Katie Sadleir is used to being the only woman in the boardroom and while she didn’t expressly set out on a journey to promote female equality in global sports management roles, it’s a torch she says she’s carried quite happily for some time.
“I would really like to get to a stage where we don’t talk about women being the first. When I started my career, and particularly when I worked in the high performance sport, at that stage, there were very few women that were involved in elite sport. But slowly over time, it has changed and I am certainly not afraid to stand up and challenge those norms when I need to.”
After representing Aotearoa in aquatics in the 1984 Olympics in Los Angeles and the 1986 Commonwealth Games in Edinburgh Katie retired from swimming and was appointed to the board of the New Zealand Swimming Federation, a position where she first became aware of her gender – she was not only the youngest member of the board but also the only woman.
“Taking that board position was definitely challenging. As an athlete, I had been more or less immune to gender bias because I was competing in a traditionally female sport and also I was so focused on my own training and competitions. When I took the role on the board I was suddenly very conscious of the fact that my approach to leadership was very different, both because of my age and my gender. I do remember feeling that I was probably a bit more in touch with some of the people I was there to govern, after all, I was the only woman on the board but I represented around 50% of the population.”
She moved up through various sports management roles in New Zealand working for the Hillary Foundation and High Performance Sport, before landing the role as the General Manager of Women’s Rugby for World Rugby based in Dublin. A role where she began to make real changes.
Former CEO of New Zealand Rugby Steve Tew worked with Katie during her early career at the Hillary Foundation and says she moved into the role at World Rugby at a time when the organisation was ripe for change and Katie was the person for the job.

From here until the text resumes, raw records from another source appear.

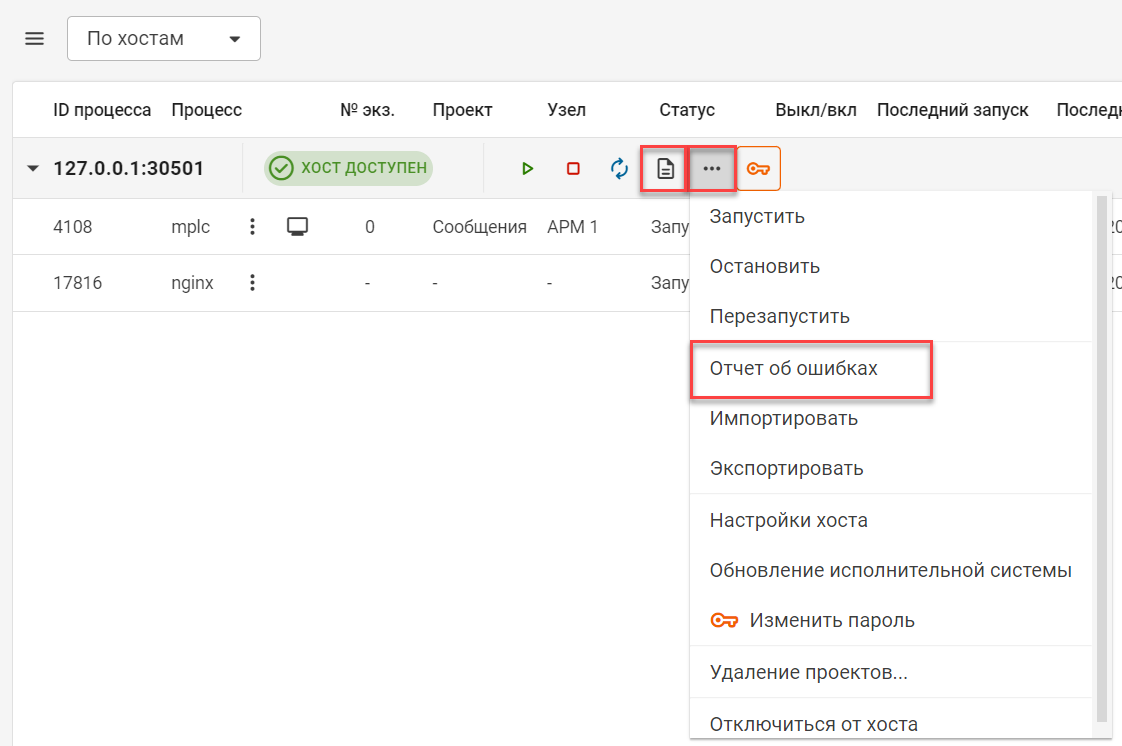1122x746 pixels.
Task: Click the blue restart host icon
Action: pyautogui.click(x=620, y=169)
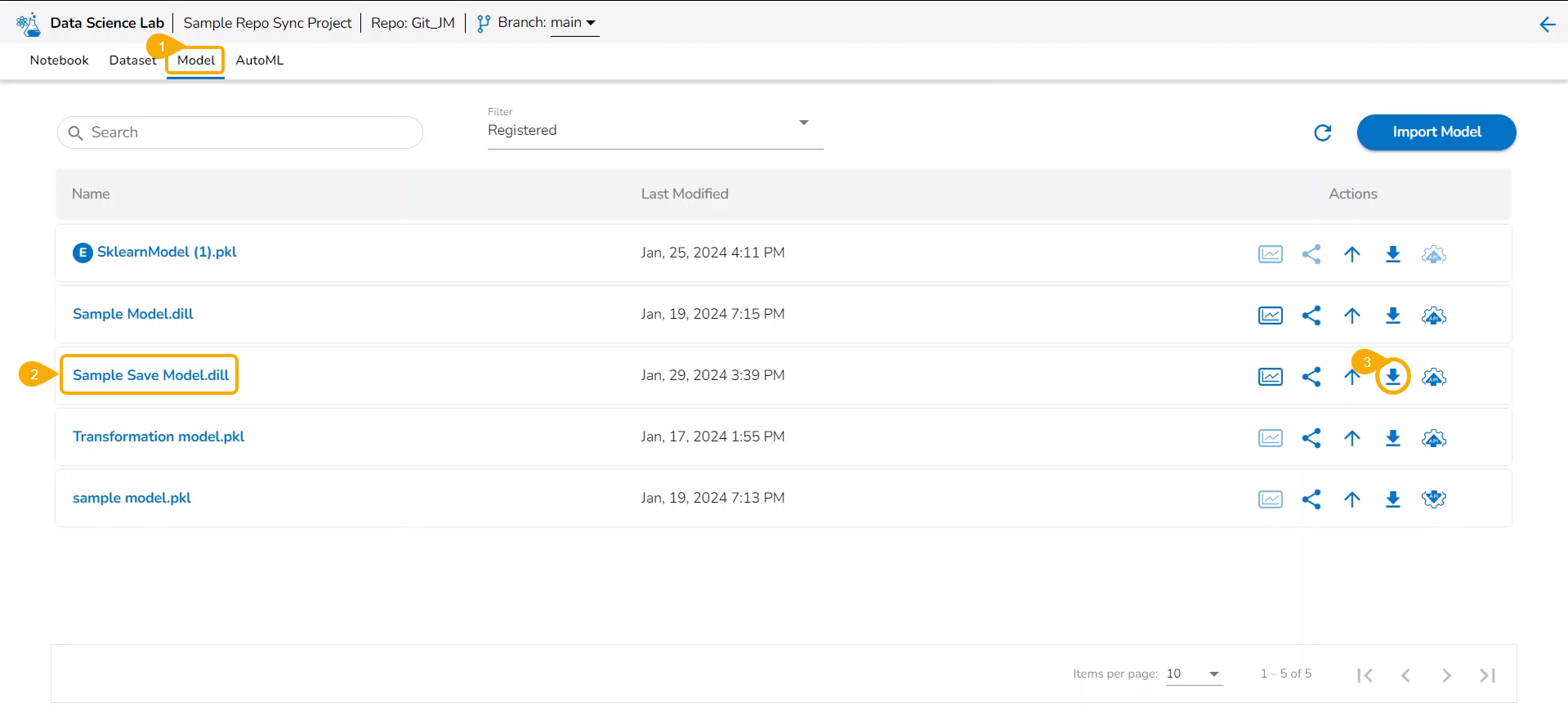Share the Transformation model.pkl model
Screen dimensions: 1568x707
[1311, 438]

“She went to really what was the bastion of male sport, which was World rugby, but she went at the time when the game knew it needed to broaden its base, not just on the field, but also in the boardroom and around the council table. Not long after she arrived there, she’d convinced the Chairman that the best way to get women on to the World Rugby Council was to give every country that was big enough an extra vote as long as they sent a woman. So the board went from having no females on the council to something like a third of the group being women almost overnight, which was quite extraordinary really.”

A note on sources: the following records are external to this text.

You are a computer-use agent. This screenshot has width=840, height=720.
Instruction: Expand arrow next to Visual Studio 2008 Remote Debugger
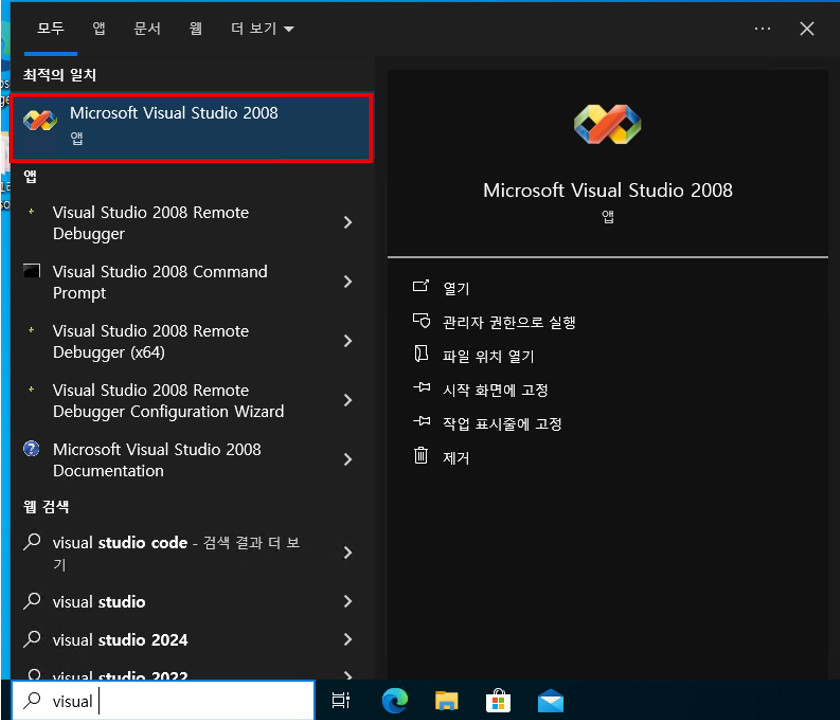click(x=347, y=223)
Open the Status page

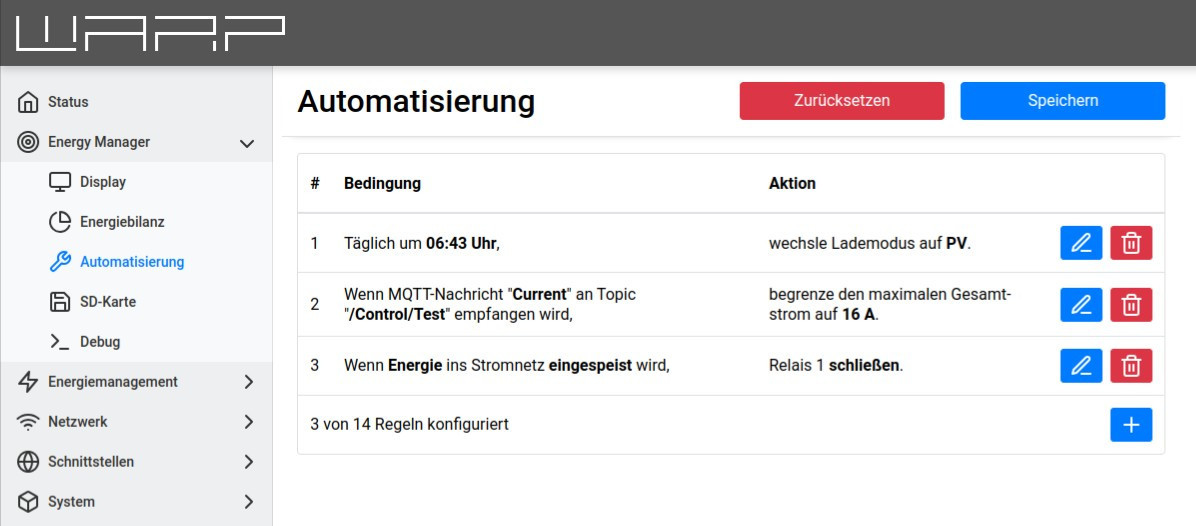68,102
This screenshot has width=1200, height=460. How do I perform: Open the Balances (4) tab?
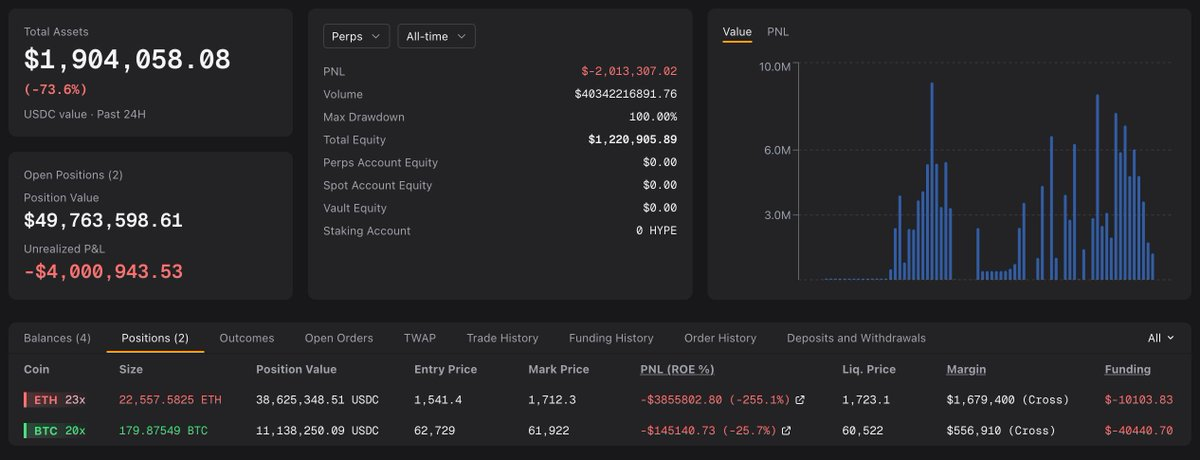click(x=57, y=338)
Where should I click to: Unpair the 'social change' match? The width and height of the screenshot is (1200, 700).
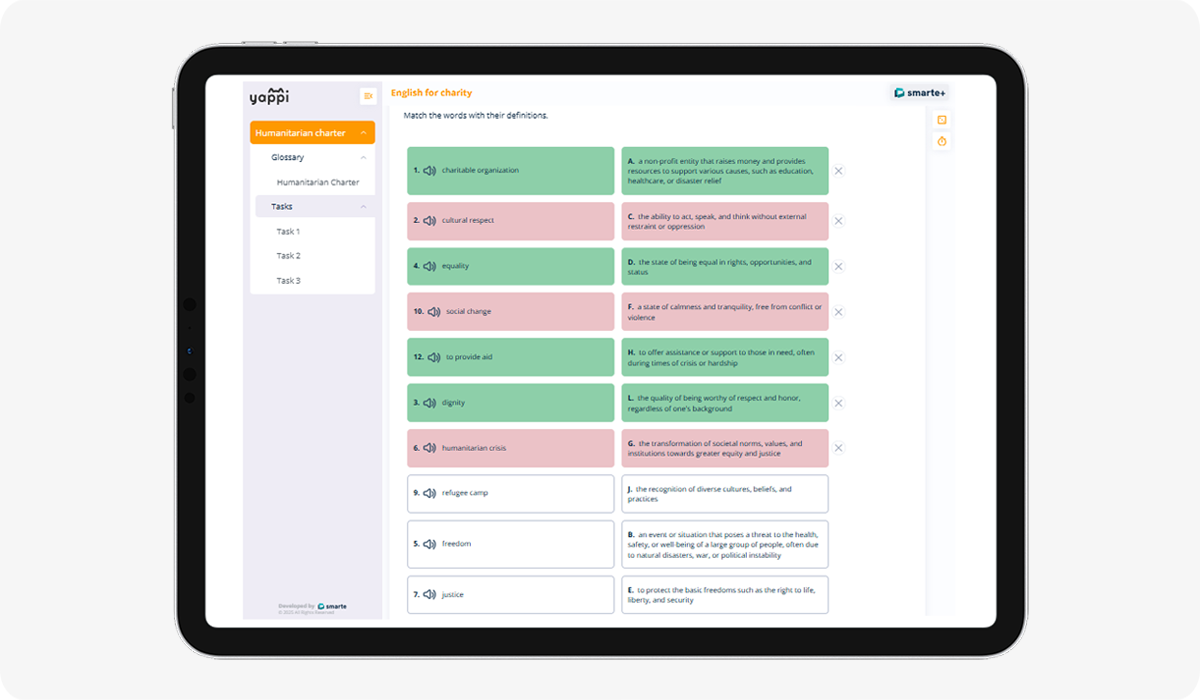pyautogui.click(x=838, y=312)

Katie says one of the best things about her role at World Rugby was not just changing the gender balance but really being able to develop a network of women in sport.
“One of my best memories was the fact that we put in place a pipeline programme to develop more women leaders globally. When I left the role there were forty nine of them who had been handpicked, from all over the globe. Working with them, mentoring them, getting the phone calls at two o’clock in the morning when they were struggling with something that was going on in governance, and now, looking at where they have gone. They are presidents and CEO’s and they all still stay in touch with me, that’s really special. Just to be able to make that difference in people’s lives.
Along with developing leaders Katie also completed a review of the status of women in coaching leadership positions around the world and put in place a holistic set of recommendations aimed at driving diversity in coaching – including Iran, Syria, Malaysia, and Lao.
“One of the programmes we launched was a global integrated campaign called Try and Stop Us. The campaign identified a team of inspirational women in rugby who played despite some of the challenges that existed for them. Two of these women were from Iran and Malaysia, and the before and after participation growth following the original campaign were phenomenal. Women’s Rugby in Iran grew from approximately 3,300 to over 10,000 and the number of women in Malaysia grew from approximately 14,300 to 18,000.
FIFA Chief Women’s Football Officer for Sarai Bareman, has known Katie since her days in World Rugby and says connecting people into global networks has always been one of Katie’s greatest strengths.
“I think what makes Katie so unique is her ability to connect with people from all walks of life. From all backgrounds, cultures, genders, and ages, she operates at a very high level in boardrooms and decision making bodies, but she’s also just as comfortable on the sidelines of a community rugby match. She really has the ability to make everyone feel at ease. She knows how to use her network. She understands how organisations work and to see her operate is an absolute pleasure.”
Katie’s latest role is another first – this time she’s the first female CEO of the Commonwealth Games Federation and over the past 18 months has had the ultimate challenge of keeping everyone from fans to athletes to support teams and staff connected with the Birmingham event despite constant lockdowns and logistical challenges. With one successful Games under her belt, she is now turning to the task of mapping out the future of the Commonwealth Games to ensure the event is future proofed and will stay relevant for decades to come.
She’s also keen to continue to help connect Kiwi into her vast network and says a recent meeting in New Zealand with those in the sporting fields has left her excited about the future and the opportunities for New Zealand on the world stage.
“When I was back in Aotearoa I had the opportunity to speak to the network of Kiwi who represent various international sporting bodies around the world and it made me realise how many of us there are. In my current role as Commonwealth CEO, I see some amazing opportunities to be able to continue to connect this network of people and provide opportunities for us all to learn from each other. To share the good and bad things and the challenges and the opportunities. I really want to further showcase New Zealand, because as a country we do such amazing things on the world stage.”